Horrortoberfest 2014: Day 17 – Barricade (2012)

barricade poster

The streak of movies with “house” in the title has ended but the spooky house theme continues on. This time it’s a spooky cabin. It stars Eric McCormack as a widower with his 2 young children going on vacation and I mention this only because I spent the entire movie going “Why do I know who you are?” before finally realizing it was from Will & Grace. The saddest part about this movie is that within the first couple minutes we see Terrance (McCormack) talking to his wife and she tells him that raising the kids isn’t that hard and I immediately knew she was going to die and the “haunting” was going to be about that. Sigh.

So the general plot sees Terrance and his kids going to a cabin up in the mountains for Christmas because his wife always told him about the times she spent up there and how much she loved it. Soon after arriving a storm whips up and things start going crazy. Well, mostly Terrance starts going crazy. They board the house up as they start seeing things moving outside and hearing things trying to get in. The last third of the movie is this entirely surreal, drug trip like sequence of events where Terrance keeps losing and trying to save his kids while franticly going all over the house. Also lots of flashbacks to what happened the night the wife died.

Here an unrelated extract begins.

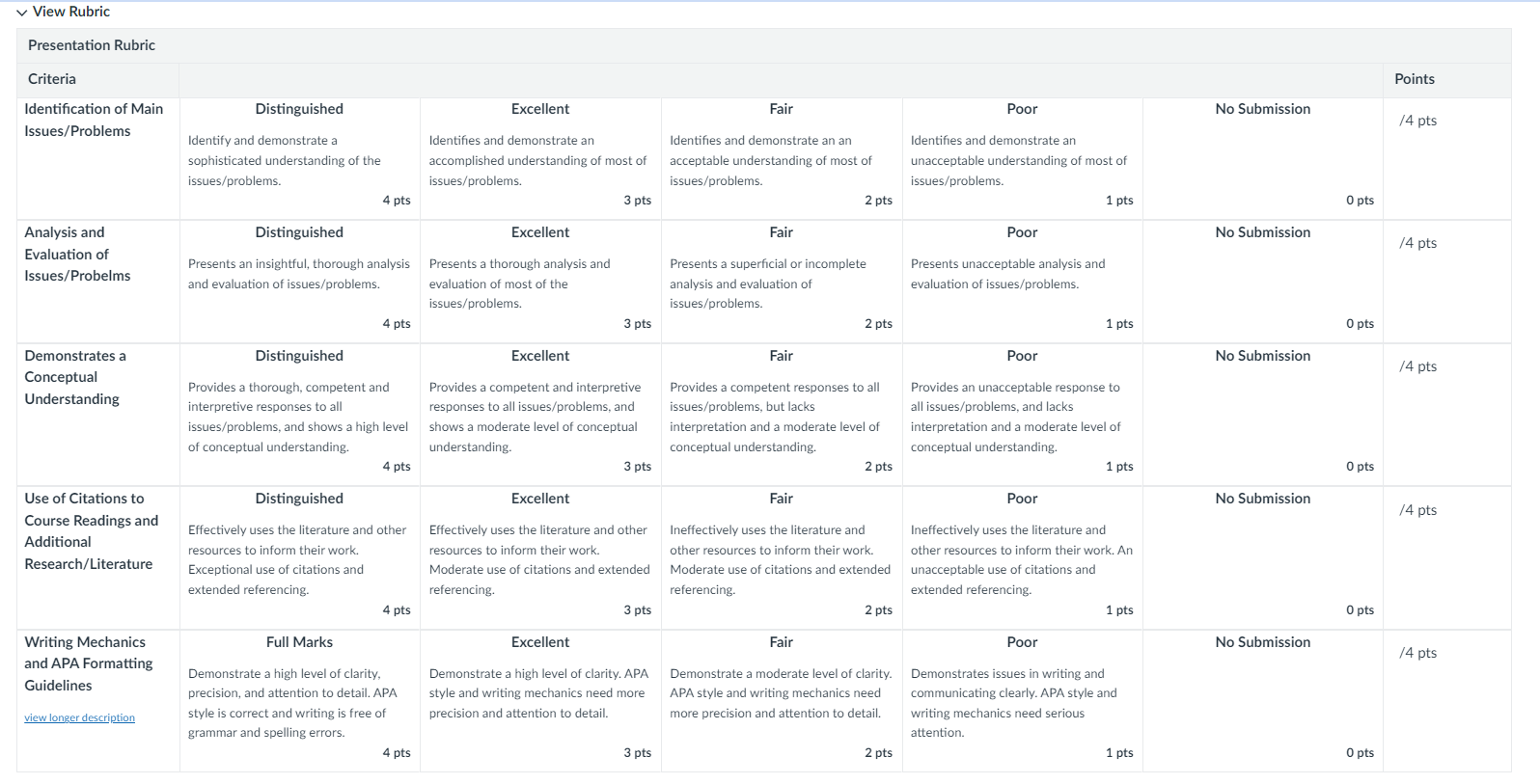This screenshot has width=1540, height=784.
Task: Choose Poor rating for Writing Mechanics and APA
Action: click(1023, 701)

The “twist” ending of the movie is telegraphed so hard within the first few minutes of their arrival in the mountains and then hinted at so repeatedly that it might as well have just been a scrolling reminder at the bottom of the screen. Which isn’t to say there weren’t some good things done within the confines of that. McCormack actually does a really good job as a dad struggling to connect with his kids and we even get a couple “dad jokes” out of him. His frenzied worry over his kids later in the movie helps solidify him as being, if nothing else, a father that truly cares for his children. The kids also don’t ever cross over into the two worst kinds of kids in horror movies: creepy death child or annoying helpless child.

The focus is much more on the psychological terror from being trapped than on an actual physical threat. This works better sometimes and worse at others. Mostly the scenes towards the end work as an interesting metaphor for the fears of a single father rather than anything that is actually scary. I just wish that the plot hadn’t been so incredibly transparent from the very start. Even if you can enjoy the movie on a technical level; everything is so blatantly obvious and there are no real surprises that you don’t see coming from a mile away.

I give the movie a 3 out of 5. Not bad but it just felt like it was the first thing this guy had written. And, looking at his IMDB page, it actually is the first thing that the writer had done. So there ya go. Workshop that shit next time.

Favorite thing in the movie: The believable father/children dynamic.

Least favorite thing: The obvious plot beats.